Relegius berarti, ia taat terhadap norma-norma agama. Nilai-nilai
keberagamaan ia jadikan api semangat dalam ber-negara. Seperti yang dikatakan
Fazlur Rahman, Negara adalah alat untuk agama. Maka untuk menekankan keadilan
dan memelihara perdamaian dan ketertiban, harus adanya keseimbangan antara
nilai-nilai nasionalis dan keagamaan.
Maka apabila api semangat Nasionalis relegius telah menyatu pada
raga seorang pemimpin, tidak menutup kemungkinan jalan hidup (way of life) baru
akan terbuka. Para pemimpin bekerja sesuai dengan poksinya. Sifat nasionalis
relegius adalah sifat pemimpin masa depan. Ia tidak memimpin suatu bangsa
dengan hawa nafsunya akan tetapi mempin dengan cinta kasih kepada tanah airnya.

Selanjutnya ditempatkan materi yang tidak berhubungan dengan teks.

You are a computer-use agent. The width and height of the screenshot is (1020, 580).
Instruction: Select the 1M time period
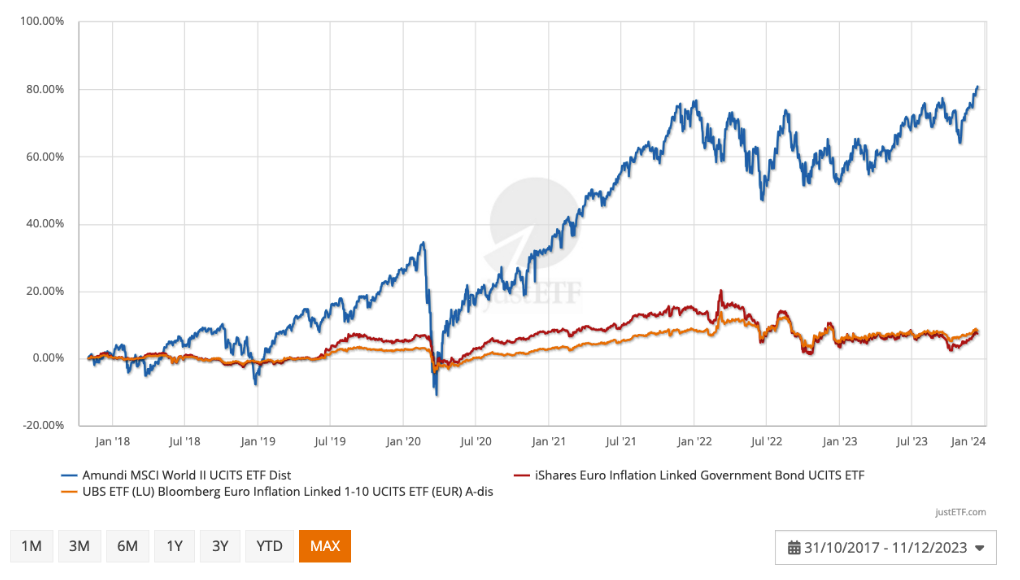[x=32, y=546]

Sebetulnya, di Indonesia sendiri bukan tidak ada corak pemimpin
yang memiliki nilai-nilai Nasionalis Religius. Kita tahu bahwa mayoritas penduduk
Indonesia pemeluk agama islam. Dan tidak sedikit pula dari jutaan umat islam di
Indonesia yang memiliki karakter lidership yang Qur’ani. Namun permasalahannya
kemudian, mampukah manusia-manusia
berkarakter pemimpin qur’ani tersebut menembus sistem perpolitikan Indonesia
dan menduduki kursi kekuasaan Negara?
Menjaring pemimpin berkarakter qur’ani
Salah satu agenda besar bangsa Indonesia adalah pesta demokrasi
Pemilu yang dilaksanakan lima tahun sekali. Jutaan rakyat Indonesia terlibat
langsung dalam menentukan nasib bangsa. Semua orang yang sudah memiliki
persyaratan memilih, berduyun-duyun menuju TPS untuk memilih pemimpinnya,
terlepas dia mengenal atau tidak siapa orang yang dia pilih itu.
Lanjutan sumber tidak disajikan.